Scientists at the University of Cambridge have peered into the inner workings of lithium-ion batteries to observe ions moving in real time.

The low-cost technique will allow researchers to identify the ‘speed limits’ for battery charging – which can then be used to lower charging times further.

The research, published in Nature, could turbocharge the development of next-gen batteries, which are essential for weaning humanity off of its addiction to fossil fuels.

‘We found that there are different speed limits for lithium-ion batteries, depending on whether it’s charging or discharging,’ said Dr Ashkay Rao from Cambridge’s Cavendish Laboratory, who led the research.
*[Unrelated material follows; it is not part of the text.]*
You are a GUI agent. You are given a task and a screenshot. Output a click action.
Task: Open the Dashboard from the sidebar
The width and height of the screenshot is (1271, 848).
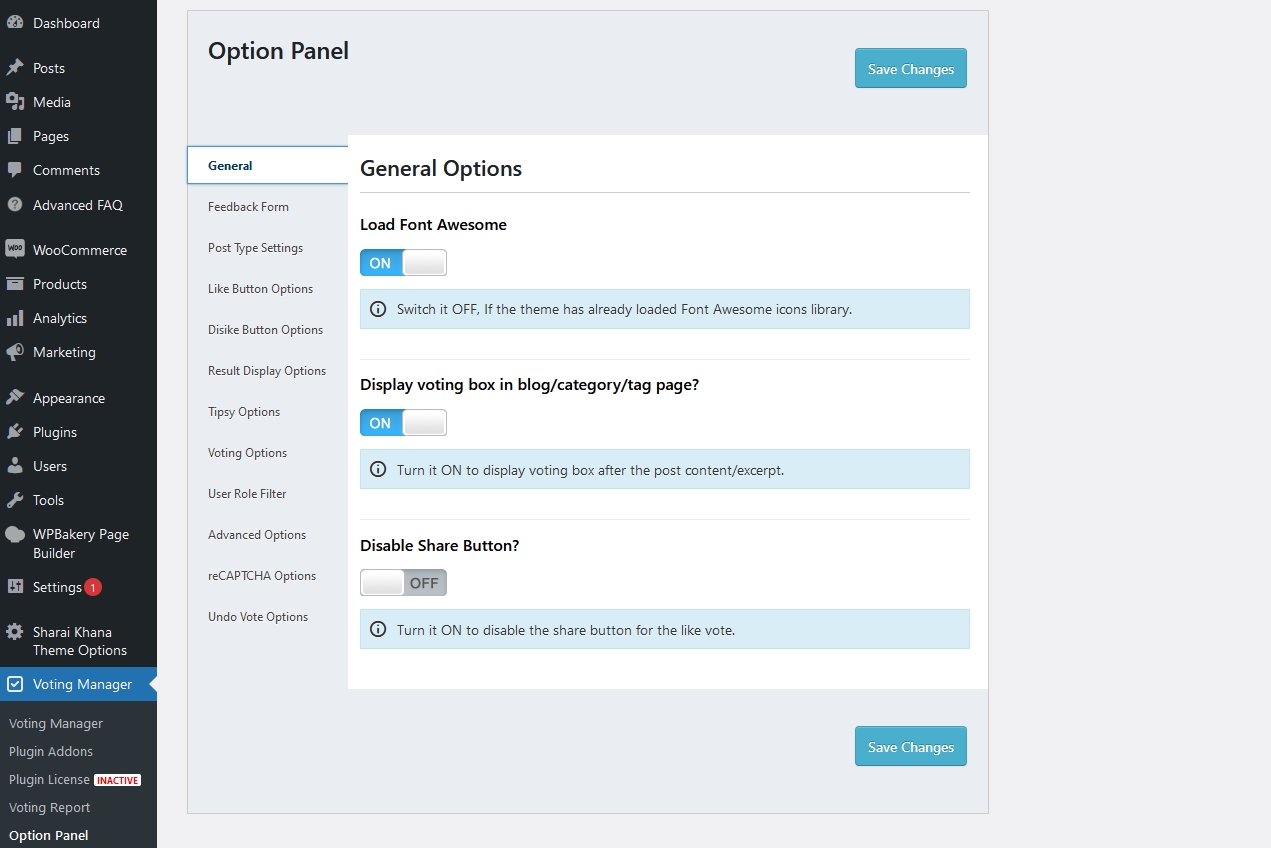pyautogui.click(x=16, y=22)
‘When charging, the speed depends on how fast the lithium ions can pass through the particles of active material.

‘When discharging, the speed depends on how fast the ions are inserted at the edges. If we can control these two mechanisms, it would enable lithium-ion batteries to charge much faster.’
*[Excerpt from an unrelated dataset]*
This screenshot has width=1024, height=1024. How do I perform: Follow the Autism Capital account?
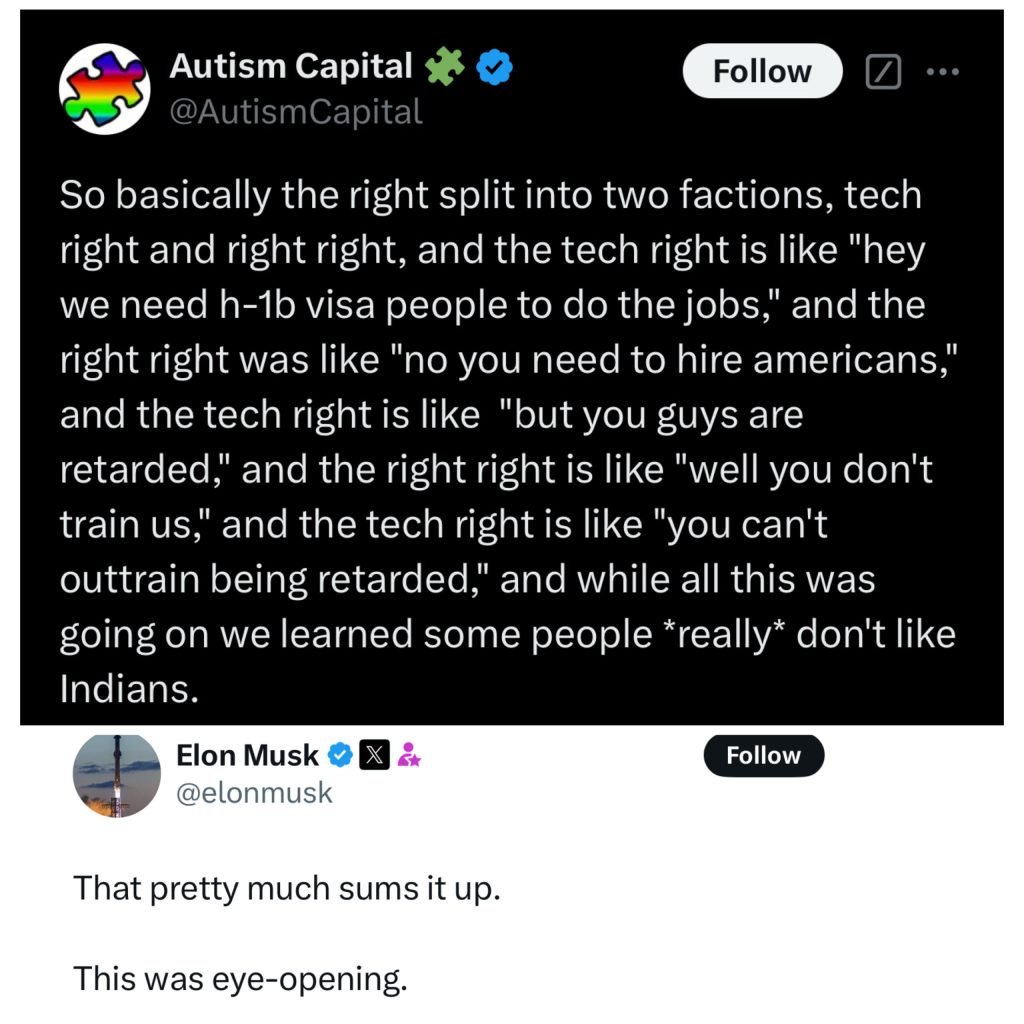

Previous techniques to look into batteries were time-intensive and expensive, like electron microscopy and X-ray synchrotrons, but the Cambridge technique, using optical microscopy, offered better resolution at a lower price – and uses existing equipment.
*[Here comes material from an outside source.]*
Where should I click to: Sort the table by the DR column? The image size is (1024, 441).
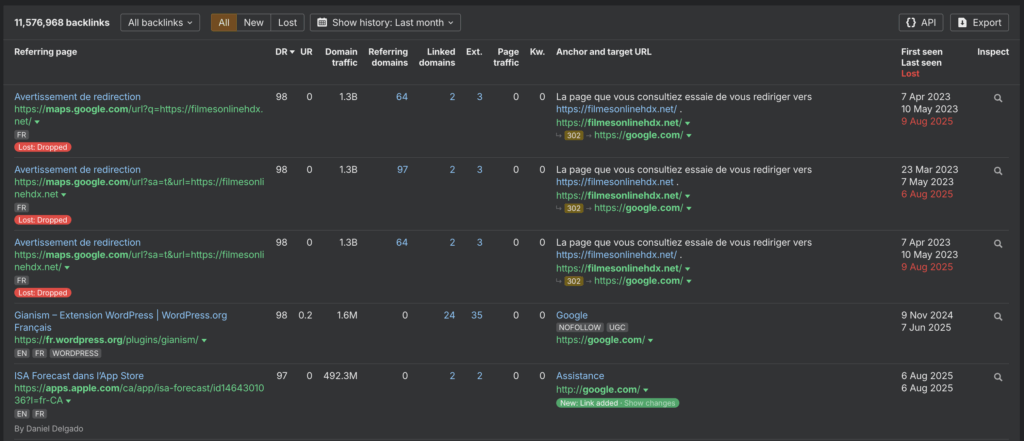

The technique could be vital for electric cars

‘This lab-based technique we’ve developed offers a huge change in technology speed so that we can keep up with the fast-moving inner workings of a battery,’ said co-author Dr Christoph Schnedermann from the Cavendish Laboratory.

‘The fact that we can actually see these phase boundaries charging in real time was really surprising. This technique could be an important piece of the puzzle in the development of next-generation batteries.’

Lithium-ion batteries are used in almost every electric device, from electric cars to smartphones – but high capacity and fast charging times are needed to be a competitor to the instantly-available and energy dense fossil fuels.

‘A better battery is one that can store a lot more energy or one that can charge much faster – ideally both, said Schnedermann.

‘But to make better batteries out of new materials, and to improve the batteries we’re already using, we need to understand what’s going on inside them.’

To improve lithium-ion batteries and make them charge faster, it’s necessary to look at what’s happening inside the batteries in real time.

PhD student and author Alice Merryweather said: ‘To really study what’s happening inside a battery, you essentially have to get the microscope to do two things at once: it needs to observe batteries charging and discharging over a period of several hours, but at the same time it needs to capture very fast processes happening inside the battery.’